Carbon Nanotube/Copper-composite, Through Silicon Via, Multiscale Modeling, Molecular Dynamics, Finite Element Analysis, Microfabrication

Major Advisor

Leila Ladani

Associate Advisor

Chengyu Cao

Associate Advisor

George Lykotrafitis

Associate Advisor

Jafar Razmi

Associate Advisor

Steven Suib

Field of Study

Mechanical Engineering

Degree

Doctor of Philosophy

Open Access

Open Access

Abstract

Miniaturization of interconnects is inevitable for the next-generation microelectronic devices. Copper (Cu), the state-of-the-art filling material for interconnects, prohibits further miniaturization due to the low ampacity--current carrying capacity--and the high resistance at these scales. Copper would not withstand the high current densities at further miniaturized scales and Cu atoms electromigrates in turn. Carbon Nanotube/Cu-composites exhibit higher ampacity than Cu by two orders of magnitude and the same conductivity of Cu.
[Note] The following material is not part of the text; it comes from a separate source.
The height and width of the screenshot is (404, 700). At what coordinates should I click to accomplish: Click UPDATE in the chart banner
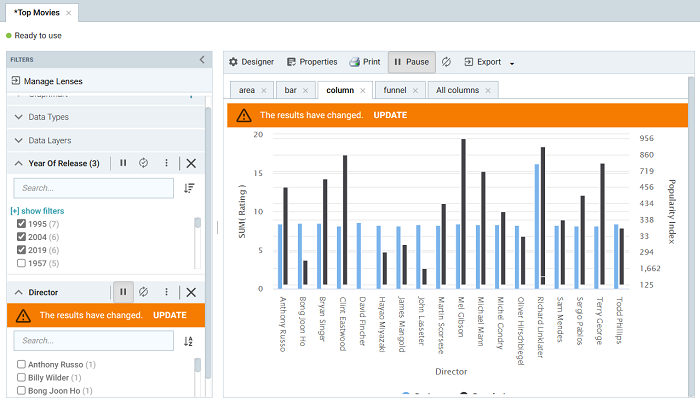pos(391,115)
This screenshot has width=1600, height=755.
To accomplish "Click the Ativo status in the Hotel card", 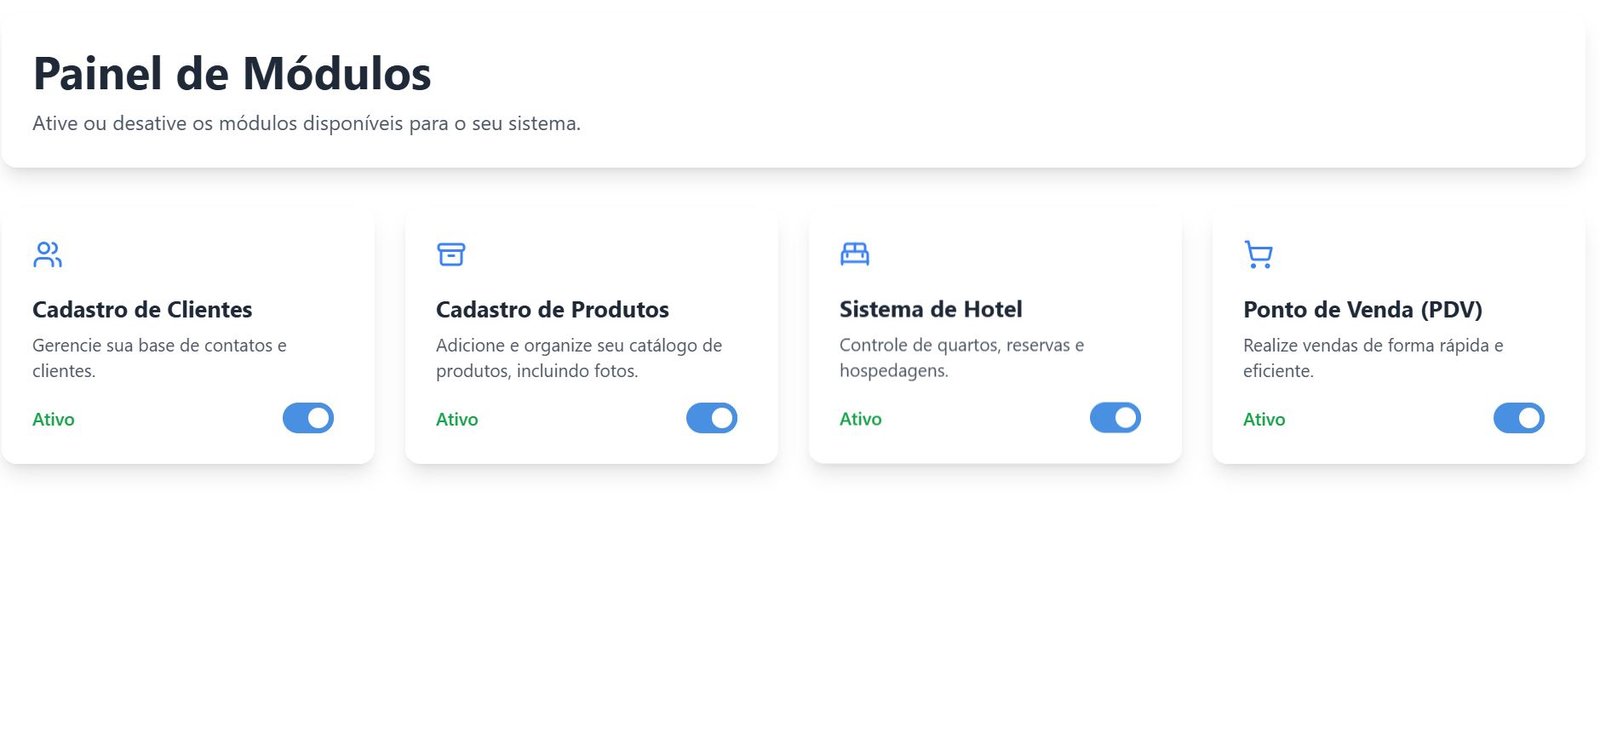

Therefore, they are proposed in this study to replace Cu in Through Silicon Vias (TSVs). Due to the novelty of CNT/Cu-composite, information about their mechanical properties is scarce. Thus, a multiscale modeling approach is conducted to preliminary understand their behavior under different load scenarios. Also, a systematic fabrication technique is investigated.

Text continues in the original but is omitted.